The room is a thumping kaleidoscope of bright colors, glittering beneath the lights. Every possible silhouette is represented in the living, breathing creature that the crowd’s become. The entire place is moving to music, a low, pounding bass that runs straight up my spine with a perfect thrill. I can he
ar talk and laughter over it, coming at us in waves as the crowd’s hands rise as one to mark the changing beat.
It’s like an underground club, like a very grown-up intergalactic fairyland with a dangerous undercurrent, every face and secret hidden behind a mask. And when I smile, I’m almost baring my teeth, the last of my uncertainty falling away. What I want is here.

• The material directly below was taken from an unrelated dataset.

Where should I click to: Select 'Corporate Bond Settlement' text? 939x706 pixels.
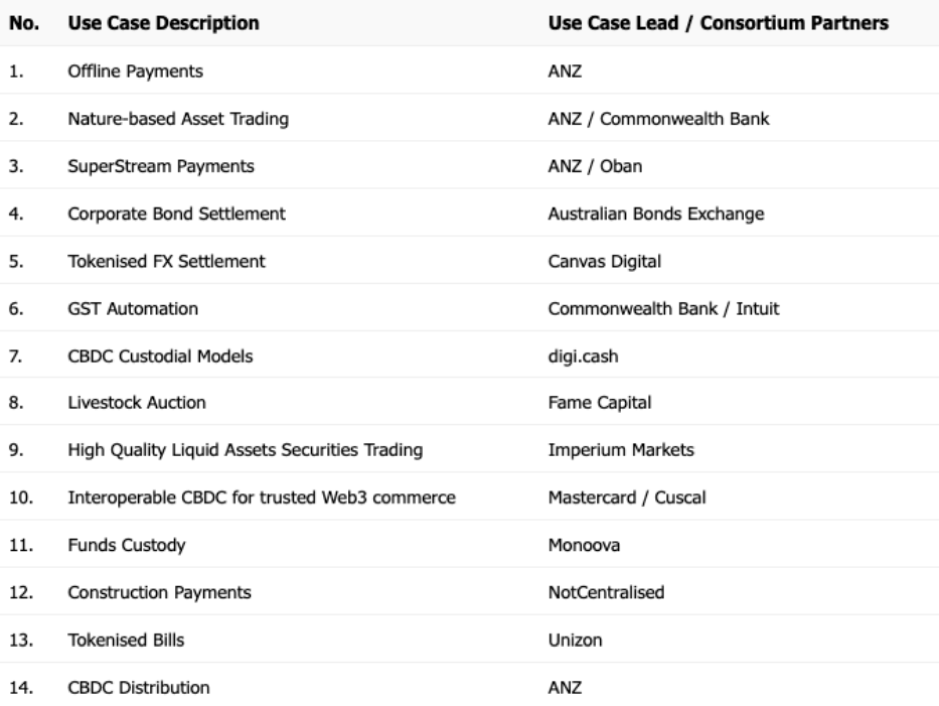(x=177, y=214)
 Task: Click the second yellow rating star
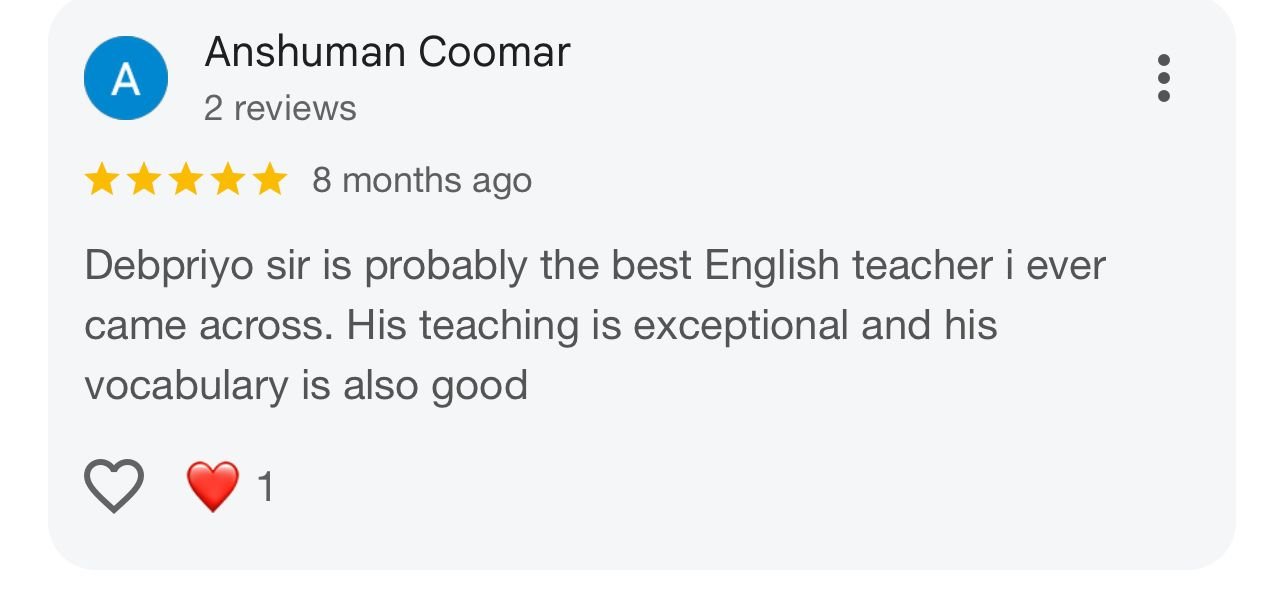[143, 180]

And somewhere out in the dark, I can feel it calling to me.
Mr. Bianchi …
Come out, come out, wherever you are. …
21
Finian
So it turns out Dariel’s really into fish. I did not see that coming.
“Look at that one!” He’s like a kid on his first outing to the Muthru Bazaar, his attention darting from one thing to another. I’m trying to guide my team through the overhead security lenses and a dizzying array of micro-cams attached to their very fetching selves, and he’s too busy staring at the aquarium ballroom to help.
“That’s not a fish,” I tell him. “That’s a rock. Are you sure we’re related?”
“Fish,” he says, triumphant, as the purplish, lichen-covered rock is startled by a cloud of garishly pink-and-yellow micro-squid. Its eyes snap open, it moves what I thought were shells but turn out to be fins, and scoots away in a cloud of sand.
“Fine, it was a fish,” I concede. “It’s gone now. So help me out.”
“Finian?” That’s our fearless leader, sounding a little confused about the sudden turn in conversation.
Crap, I forgot to mute my uni.
“Nothing, Goldenboy,” I say cheerfully. “I’m checking in on Zila and Kal, Dariel’s scanning the cameras looking for our host. Have you g—”
I glance at my cousin’s virtuascreen, and find it occupied by another damn fish. It’s a huge, oval-shaped thing, sort of looks like a kebar ball with six eyes slapped onto the front. They’re freaky eyes, though—forward facing. And the dome of its head is completely transparent, the blue water visible behind it.